Jemari Gendis mulai terangkat. Gemetar saat hendak menyentuh tanda lahir pada dada Reina. Sebuah tanda lahir berbentuk hati pada dada kiri bayi tersebut membuat Gendis teringat akan masa lalu.
Sekelebat adegan panas di hotel saat dia patah dan jatuh di masa lalu kembali terlintas. Awal mula kenapa dia bisa mengandung. Seorang lelaki yang dulu mengambil mahkotanya juga memiliki tanda yanh sama dengan Reina.
"Bu, Bu Gendis," panggil Nana ketika mendapatinya hanya terpaku dan tidak melanjutkan kegiatannya.
"Bu Gendis, ayo buka semua pakaian Reina. Dia harus segera mandi karena akan datang ke dokter untuk imunisasi."
Gendis masih terdiam. Perlahan dia mengangkat wajahnya, lalu menatap Nana dengan mata berkabut. Nana menautkan kedua alis saat melihat ekspresi Gendis.
"Bu, Ibu baik-baik saja?" tanya Nana sambil memiringkan kepala.
"Di mana imunisasi dilakukan?" tanya Gendis dengan suara bergetar.
"Di rumah sakit Mayapada, Bu. Kenapa?"
Jantung Gendis seakan berhenti berdetak mendengar nama rumah sakit tersebut. Kini banyak kemungkinan yang mendadak mucul. Pikiran Gendis mulai liar karena semakin menganggap Reina mungkin adalah anaknya.
Gendis tahu makam anaknya yang ditunjukkan oleh Ayaka. Namun, dia merasa memiliki ikatan batin yang kuat dengan Reina. Terlebih ketika melihat tanda lahir pada dadanya. Tanda yang sama dengan lelaki yang mungkin juga merupakan ayah kandung Reina.
Nana mengambil alih Reina. Dia melanjutkan melucuti pakaian bayi tersebut, lalu membawanya ke kamar mandi. Sementara itu Gendis mulai menitikkan air mata dan pikirannya mendadak rumit.

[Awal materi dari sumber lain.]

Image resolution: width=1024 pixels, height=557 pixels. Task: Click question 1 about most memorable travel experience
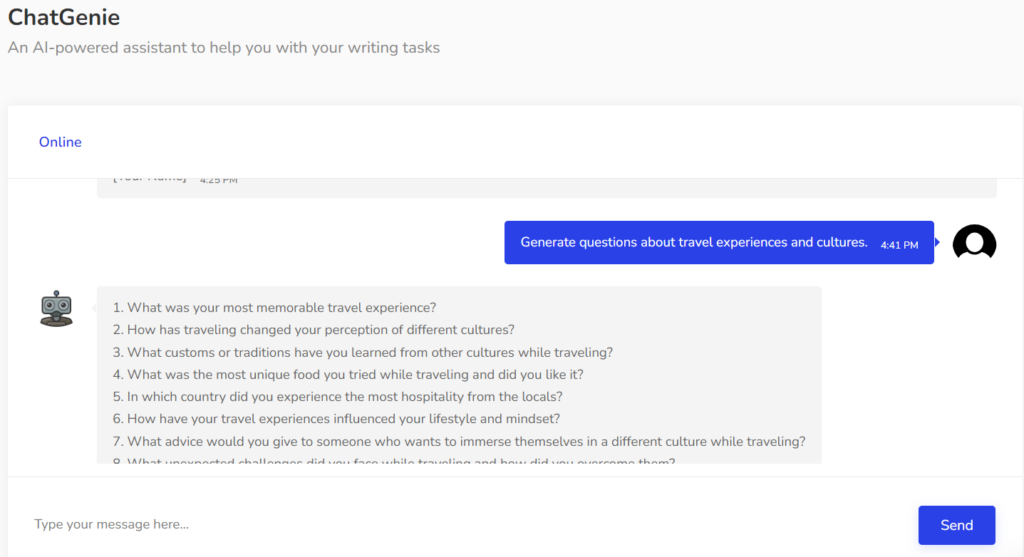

"Ya Tuhan, perasaan dan pikiran macam apa ini!" Gendis mulai tak terkendali, dia memukuli kepalanya sendiri yang terasa penuh.
Tiba-tiba lengannya tertahan di udara. Ketika mendongak, Gendis mendapati Hiro sudah mencengkeram lengannya. Lelaki tersebut menatapnya sendu dengan kesedihan bergelayut di sana.
"Kamu kenapa, Ndis?" tanya Hiro dengan kedua alis yang saling bertautan.
Bukannya menjawab, Gendis justru bertingkah semakin gila. Dia menarik Hiro dan membuka kancing kemeja lelaki tersebut secara paksa. Hiro yang tak memprediksi hal itu terjadi, kini terbaring di atas ranjang.
Gendis kini berada di atas perut Hiro. Dia membuka kemeja lelaki itu secara paksa. Satu demi satu kancing terlepas sehingga menampilkan dada bidang berotot milik Hiro.
Pupil mata Gendis melebar seketika saat melihat apa yang tampak. Sebuah tanda lahir yang sama dengan Reina, hanya saja lebih besar dan warnanya kecoklatan. Bibir Gendis kini terbuka lebar.
"Apa kamu orangnya, Hiro? Apa kamu lelaki itu? Apa sebenarnya Reina anakku? Jawab!"
"Apa maksudmu, Ndis. Aku tidak mengerti!" Hiro berusaha menggenggam lengan Gendis, tetapi langsung ditepis oleh perempuan tersebut.
Gendis turun dari tubuh Hiro. Dia menenggelamkan wajah pada telapak tangan dan meraung-raung. Hiro kembali hendak menyentuh bahu Gendis, tetapi tangannya kembali menggenggam.
Hiro tak sanggup melihat Gendis yang sedang kacau. Hiro menunduk, dengan posisi duduk di tepi ranjang. Namun, tiba-tiba sebuah tamparan mendarat di pipi lelaki tersebut.